Titre racoleur, évidemment, mais comment expliquer qu'il
reste des interventions à la LDT ou en tout cas avec une
inadéquation des moyens hydrauliques?
La question peut sembler étrange, du moins à ceux
qui n'ont pas encore tenté d'expliquer l'usage d'un DMR-500
en lieu et place d'une LDT. Mais les autres (dont je fais partie)
sentent bien que le message semble passer mais que la réalité
est tout autre.
Note: Depuis la mise en ligne de cet article, un document a été ajouté en téléchargement. Intitulé "Eau et Feu" , il explique de façon détaillée le calcul d'absorption thermique de l'eau, la production thermique des feux de locaux. Ce document démontre et explique également l'inadapation de la LDT aux feux actuels et l'évolution de ceux-ci.
Des cas concret
J'en veux pour preuve plusieurs interventions qui nous ont été décrites et durant lesquelles des Chefs d'Agrès, avec une bonne expérience et une volonté de sécuriser leur personnel, font néanmoins établir une LDT. Cela devient d'autant plus troublant lorsque le personnel a suivi une formation sur les accidents thermiques, même si dans la majorité des cas celle-ci est uniquement théorique. En essayant de comprendre un peu cette réaction, donc en " creusant " un peu, on arrive assez rapidement à des incohérences. En clair, je sais bien qu'il faut 500lpm mais là, ce n'était pas la peine ! Comme me l'indiquait récemment un SP de mon centre " oui, il est évident que sur un gros feu, il faut mettre une lance à 500lpm et surtout pas une LDT". Mais à la question, " qu'est ce qu'un gros feu ? " il s'est avéré incapable de répondre?
Comment peut-on expliquer cela ?
D'abord, cela remet en cause une bonne partie de notre pédagogie..
Mais peut-être n'arrivons nous pas à établir
deux faits importants ou du moins peut-être n'arrivons nous
pas à les expliquer correctement :
Premier point: l'extinction est un phénomène
" instantané ". Le pilote de Canadair
ne fait pas 7000 passages en lançant à chaque fois
1 litre d'eau, mais un seul passage durant lequel il envoi d'un
coup ses 7000 litres.

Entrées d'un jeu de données

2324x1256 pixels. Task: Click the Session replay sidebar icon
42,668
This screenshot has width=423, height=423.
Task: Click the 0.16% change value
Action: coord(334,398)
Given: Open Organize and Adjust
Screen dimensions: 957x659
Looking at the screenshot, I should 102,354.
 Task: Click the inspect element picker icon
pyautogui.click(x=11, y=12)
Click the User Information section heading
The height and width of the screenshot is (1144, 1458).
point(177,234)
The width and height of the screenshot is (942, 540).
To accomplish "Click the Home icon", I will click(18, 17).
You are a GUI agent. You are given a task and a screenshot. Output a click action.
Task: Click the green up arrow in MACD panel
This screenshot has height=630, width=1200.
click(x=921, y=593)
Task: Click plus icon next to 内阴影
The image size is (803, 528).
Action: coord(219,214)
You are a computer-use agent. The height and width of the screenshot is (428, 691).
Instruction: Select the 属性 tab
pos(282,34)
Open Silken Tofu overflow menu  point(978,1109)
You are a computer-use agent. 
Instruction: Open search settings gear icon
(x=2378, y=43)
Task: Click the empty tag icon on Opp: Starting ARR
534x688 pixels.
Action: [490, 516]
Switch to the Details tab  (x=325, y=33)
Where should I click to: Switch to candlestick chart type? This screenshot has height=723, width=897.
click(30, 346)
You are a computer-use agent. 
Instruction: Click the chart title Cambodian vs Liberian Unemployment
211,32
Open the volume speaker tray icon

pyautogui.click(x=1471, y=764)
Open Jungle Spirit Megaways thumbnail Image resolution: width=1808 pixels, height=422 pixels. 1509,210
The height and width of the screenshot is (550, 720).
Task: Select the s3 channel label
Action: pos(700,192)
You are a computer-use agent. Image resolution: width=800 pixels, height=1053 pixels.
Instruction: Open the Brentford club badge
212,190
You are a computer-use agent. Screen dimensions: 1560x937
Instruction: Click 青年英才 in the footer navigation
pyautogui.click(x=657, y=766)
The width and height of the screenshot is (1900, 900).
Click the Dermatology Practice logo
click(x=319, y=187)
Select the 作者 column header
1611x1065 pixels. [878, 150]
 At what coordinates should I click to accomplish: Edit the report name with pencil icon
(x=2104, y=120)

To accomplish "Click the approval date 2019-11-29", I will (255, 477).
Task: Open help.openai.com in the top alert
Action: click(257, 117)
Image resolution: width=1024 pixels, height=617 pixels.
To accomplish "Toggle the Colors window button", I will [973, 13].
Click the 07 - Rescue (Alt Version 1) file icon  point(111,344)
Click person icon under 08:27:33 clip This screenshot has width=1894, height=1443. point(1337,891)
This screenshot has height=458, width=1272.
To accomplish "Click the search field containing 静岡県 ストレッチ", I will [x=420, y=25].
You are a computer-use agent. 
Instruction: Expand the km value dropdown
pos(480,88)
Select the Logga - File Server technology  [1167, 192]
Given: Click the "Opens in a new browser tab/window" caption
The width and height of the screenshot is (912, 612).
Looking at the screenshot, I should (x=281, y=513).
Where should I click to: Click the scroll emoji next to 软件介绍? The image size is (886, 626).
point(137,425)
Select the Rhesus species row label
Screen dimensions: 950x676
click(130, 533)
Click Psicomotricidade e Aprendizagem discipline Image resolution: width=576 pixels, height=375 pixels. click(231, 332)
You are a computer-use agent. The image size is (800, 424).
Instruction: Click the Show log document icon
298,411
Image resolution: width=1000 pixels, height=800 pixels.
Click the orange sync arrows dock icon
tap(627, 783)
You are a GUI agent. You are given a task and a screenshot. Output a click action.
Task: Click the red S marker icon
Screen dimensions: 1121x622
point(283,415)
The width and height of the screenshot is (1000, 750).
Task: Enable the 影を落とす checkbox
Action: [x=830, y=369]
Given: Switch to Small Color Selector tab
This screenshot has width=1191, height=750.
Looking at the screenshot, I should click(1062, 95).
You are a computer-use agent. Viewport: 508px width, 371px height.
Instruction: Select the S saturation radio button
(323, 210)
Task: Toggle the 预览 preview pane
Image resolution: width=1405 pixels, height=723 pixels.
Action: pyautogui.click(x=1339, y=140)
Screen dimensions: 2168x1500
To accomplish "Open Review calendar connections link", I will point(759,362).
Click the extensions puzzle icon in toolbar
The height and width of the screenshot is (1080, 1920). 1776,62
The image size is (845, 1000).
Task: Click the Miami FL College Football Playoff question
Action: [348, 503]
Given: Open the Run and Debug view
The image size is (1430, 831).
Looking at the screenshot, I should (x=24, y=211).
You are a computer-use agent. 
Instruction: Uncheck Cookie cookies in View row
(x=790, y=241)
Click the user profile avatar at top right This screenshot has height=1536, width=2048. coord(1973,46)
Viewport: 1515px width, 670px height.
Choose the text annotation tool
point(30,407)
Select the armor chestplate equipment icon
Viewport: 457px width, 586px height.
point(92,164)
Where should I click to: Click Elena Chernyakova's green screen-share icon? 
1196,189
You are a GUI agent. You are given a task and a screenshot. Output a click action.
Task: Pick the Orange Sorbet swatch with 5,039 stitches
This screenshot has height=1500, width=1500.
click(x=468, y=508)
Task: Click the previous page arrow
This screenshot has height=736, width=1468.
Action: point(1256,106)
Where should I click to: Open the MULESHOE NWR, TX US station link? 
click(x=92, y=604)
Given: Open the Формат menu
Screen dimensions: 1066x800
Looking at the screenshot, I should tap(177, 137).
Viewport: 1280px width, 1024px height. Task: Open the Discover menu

Consigne ▸
Reproduisez à l'identique le passage du texte sur l'emploi de la LDT qui débute par les mots contenant "Titre racoleur, évidemment, mais" et s'achève sur "est tout autre.". Le listing n'est d'aucune utilité pour ce travail.

Réponse attendue ▸
Titre racoleur, évidemment, mais comment expliquer qu'il
reste des interventions à la LDT ou en tout cas avec une
inadéquation des moyens hydrauliques?
La question peut sembler étrange, du moins à ceux
qui n'ont pas encore tenté d'expliquer l'usage d'un DMR-500
en lieu et place d'une LDT. Mais les autres (dont je fais partie)
sentent bien que le message semble passer mais que la réalité
est tout autre.